TEXTE FOURNI:
C’est pourquoi il est faux de dire que le « Green Deal » est un luxe que nous ne pouvons pas nous permettre. Les inondations, les sécheresses, les incendies, la montée des eaux et la désertification vont nous frapper de plein fouet. De plus, avec le recul de la nature et la fonte du permafrost nous devrons faire face à d’autres virus inconnus.

L’arrêt soudain de la production et des transports de masse, tout en nuisant à notre économie, nous donne un petit aperçu de ce que cela pourrait être si nous électrifions notre mobilité et réduisions les combustibles fossiles dans notre industrie. Car au lieu d’imaginer de l’air pur au cœur de nos villes, nous pouvons maintenant le sentir.

Le « Green Deal » est avant tout une stratégie de croissance, qui se révèle également favorable pour l’environnement. Les énergies renouvelables et les technologies propres représentent une opportunité économique et industrielle massive qui a un meilleur avenir que le retour à une économie basée sur les combustibles fossiles, rongée par l’incertitude et l’imprévisibilité.

Pourquoi en est-il ainsi ? Parce que les technologies propres sont rentables, grâce aux économies d’énergie et de ressources qu’elles permettent. Investir dans ces nouvelles infrastructures n’est pas un coût, c’est un investissement, un moyen d’augmenter les profits de l’industrie et de réduire les dépenses des particuliers.

Nous pouvons construire un solide réseau d’énergies renouvelables basé sur le solaire, la géothermie, la biomasse, l’énergie des océans et l’éolien, même si les possibilités vont beaucoup plus loin ; nous pourrions électrifier les ports pour réduire les émissions du transport maritime, construire des points de recharge pour les véhicules électriques et des stations d’hydrogène, fixer des normes d’efficience plus strictes pour toutes sortes d’appareils, réduire la consommation d’énergie des bâtiments grâce à un chauffage, une ventilation et une climatisation modernes, des technologies d’isolation innovantes ou des solutions intelligentes de gestion de l’ombrage des façades. Nous pourrions aider nos agriculteurs à se moderniser afin qu’ils puissent utiliser moins de pesticides et prendre soin de notre environnement tout en produisant des produits plus sains.

Ces technologies existent déjà. Elles ne représentent que quelques exemples des solutions identifiées et sélectionnées par la Fondation Solar Impulse, et son défi #1000Solutions est là pour le prouver.

DONNÉES:
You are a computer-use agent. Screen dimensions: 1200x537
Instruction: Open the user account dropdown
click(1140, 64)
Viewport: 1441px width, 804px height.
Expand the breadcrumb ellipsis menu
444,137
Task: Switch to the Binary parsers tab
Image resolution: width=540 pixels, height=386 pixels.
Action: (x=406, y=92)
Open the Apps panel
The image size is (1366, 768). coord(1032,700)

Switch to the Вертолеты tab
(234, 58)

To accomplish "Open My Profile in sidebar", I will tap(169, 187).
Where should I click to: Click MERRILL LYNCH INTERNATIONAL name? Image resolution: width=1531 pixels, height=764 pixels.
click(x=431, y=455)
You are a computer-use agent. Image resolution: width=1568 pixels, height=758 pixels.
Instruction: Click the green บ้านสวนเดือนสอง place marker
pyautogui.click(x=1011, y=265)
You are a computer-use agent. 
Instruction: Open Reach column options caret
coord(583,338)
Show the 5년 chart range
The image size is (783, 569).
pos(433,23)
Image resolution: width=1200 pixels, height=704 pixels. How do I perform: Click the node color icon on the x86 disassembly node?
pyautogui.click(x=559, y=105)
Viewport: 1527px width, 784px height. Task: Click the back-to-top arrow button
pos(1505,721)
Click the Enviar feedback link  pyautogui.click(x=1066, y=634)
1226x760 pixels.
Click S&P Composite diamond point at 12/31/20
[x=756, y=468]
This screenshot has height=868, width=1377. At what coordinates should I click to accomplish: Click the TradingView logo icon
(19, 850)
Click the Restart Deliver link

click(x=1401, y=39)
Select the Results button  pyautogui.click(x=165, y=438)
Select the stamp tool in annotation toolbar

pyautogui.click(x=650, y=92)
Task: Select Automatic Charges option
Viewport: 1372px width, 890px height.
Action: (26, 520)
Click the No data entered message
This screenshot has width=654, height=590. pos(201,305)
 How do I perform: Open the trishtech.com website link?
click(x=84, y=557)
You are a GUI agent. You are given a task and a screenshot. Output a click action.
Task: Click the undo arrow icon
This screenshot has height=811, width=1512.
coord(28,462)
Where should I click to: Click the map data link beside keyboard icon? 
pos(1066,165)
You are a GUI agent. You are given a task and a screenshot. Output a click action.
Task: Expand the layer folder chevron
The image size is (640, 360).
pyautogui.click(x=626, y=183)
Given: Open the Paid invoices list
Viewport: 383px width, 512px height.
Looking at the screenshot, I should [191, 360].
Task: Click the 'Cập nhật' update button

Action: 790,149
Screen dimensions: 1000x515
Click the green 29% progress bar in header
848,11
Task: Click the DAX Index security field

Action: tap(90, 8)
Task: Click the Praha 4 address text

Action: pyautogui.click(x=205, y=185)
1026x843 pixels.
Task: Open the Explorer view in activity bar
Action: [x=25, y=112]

TÂCHE À RÉALISER 1: Recopiez le passage du texte fourni allant de « L’arrêt soudain de » jusqu'à « maintenant le sentir. » inclus, en remplaçant « villes » par « quartiers ».
TÂCHE À RÉALISER 2:
Répondez à ces questions sur le texte fourni :
(a) Quels phénomènes vont nous frapper de plein fouet ?
(b) Qu'est-ce que le « Green Deal » avant tout ?
(c) Quelle fondation a identifié et sélectionné les solutions citées en exemple ?

ZONE DE RÉPONSE 1:
L’arrêt soudain de la production et des transports de masse, tout en nuisant à notre économie, nous donne un petit aperçu de ce que cela pourrait être si nous électrifions notre mobilité et réduisions les combustibles fossiles dans notre industrie. Car au lieu d’imaginer de l’air pur au cœur de nos quartiers, nous pouvons maintenant le sentir.

ZONE DE RÉPONSE 2:
(a) Les inondations, les sécheresses, les incendies, la montée des eaux et la désertification.
(b) Une stratégie de croissance.
(c) La Fondation Solar Impulse.